Panel Paper:
Best Practices for Detecting Treatment Effect Heterogeneity in Multisite Trials
Friday, November 9, 2018
Marriott Balcony B - Mezz Level (Marriott Wardman Park)
*Names in bold indicate Presenter
Treatment effect heterogeneity is a critical component in understanding the results of large-scale randomized trials. A first step in an analysis of such variation might be to test for the presence of variation overall (i.e., to test for idiosyncratic variation not fully modeled by covariates) before tying the variation to specific covariates (to ideally obtain a model of systematic, or explainable, variation). The question is then how to conduct such an initial first-step omnibus test in a maximally powerful way. This talk first compares two classic methods for detecting such variation, and then extends these methods to take advantage of site level covariates that might partially predict such variation. The two fundamental methods examined are a test built on ANOVA-style variance calculations borrowed from meta-analysis and a likelihood ratio test for a variance component in a multilevel model.

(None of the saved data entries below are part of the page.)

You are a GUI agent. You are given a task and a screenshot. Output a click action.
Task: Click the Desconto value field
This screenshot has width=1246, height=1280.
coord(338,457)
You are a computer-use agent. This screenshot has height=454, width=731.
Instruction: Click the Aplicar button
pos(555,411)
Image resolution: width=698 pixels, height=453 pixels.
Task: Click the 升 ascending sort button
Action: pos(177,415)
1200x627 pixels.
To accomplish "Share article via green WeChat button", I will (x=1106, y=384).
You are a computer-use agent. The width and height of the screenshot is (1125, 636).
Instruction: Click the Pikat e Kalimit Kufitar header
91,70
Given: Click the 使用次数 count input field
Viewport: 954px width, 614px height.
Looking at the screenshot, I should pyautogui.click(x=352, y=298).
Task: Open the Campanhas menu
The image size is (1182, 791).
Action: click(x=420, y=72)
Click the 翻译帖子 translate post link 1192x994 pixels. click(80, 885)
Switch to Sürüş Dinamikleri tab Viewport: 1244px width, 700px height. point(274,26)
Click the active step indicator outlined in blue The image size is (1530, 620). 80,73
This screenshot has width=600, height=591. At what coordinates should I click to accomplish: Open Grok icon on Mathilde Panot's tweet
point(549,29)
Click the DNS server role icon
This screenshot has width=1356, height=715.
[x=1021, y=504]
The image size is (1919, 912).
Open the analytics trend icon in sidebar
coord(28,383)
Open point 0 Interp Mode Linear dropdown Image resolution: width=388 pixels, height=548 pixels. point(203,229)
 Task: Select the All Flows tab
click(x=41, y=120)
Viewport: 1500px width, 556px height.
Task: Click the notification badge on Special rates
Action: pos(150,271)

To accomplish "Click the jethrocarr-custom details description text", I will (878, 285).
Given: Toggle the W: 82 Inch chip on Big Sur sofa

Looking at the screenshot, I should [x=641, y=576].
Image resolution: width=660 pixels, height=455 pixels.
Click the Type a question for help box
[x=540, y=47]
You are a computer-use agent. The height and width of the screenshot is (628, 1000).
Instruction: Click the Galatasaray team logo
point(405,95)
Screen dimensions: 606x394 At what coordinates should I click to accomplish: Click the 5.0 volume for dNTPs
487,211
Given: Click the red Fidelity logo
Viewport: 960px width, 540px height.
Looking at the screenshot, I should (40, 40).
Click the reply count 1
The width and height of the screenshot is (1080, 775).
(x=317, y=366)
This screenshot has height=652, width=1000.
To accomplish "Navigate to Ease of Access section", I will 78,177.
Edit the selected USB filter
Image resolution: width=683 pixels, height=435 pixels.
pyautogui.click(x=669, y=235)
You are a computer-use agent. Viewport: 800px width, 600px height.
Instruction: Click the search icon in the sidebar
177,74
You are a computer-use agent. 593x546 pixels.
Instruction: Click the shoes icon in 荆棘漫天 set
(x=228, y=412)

Neither of these tests use covariate information to model heterogeneity. Alternatively, one could test for the presence of an interaction term between a given site-level covariate and treatment in a linear model, but if much of the variation is unrelated to such a covariate, this test also may not be optimal. We propose to therefore use a hybrid test that tests for both systematic and idiosyncratic variation simultaneously using an adjusted likelihood ratio test. Overall, we examine two primary methodological research questions: (1) What methods are most powerful for detecting cross site variation, and why? and (2) How can one best exploit a covariates modestly predictive of variation to improve the power of an overall test?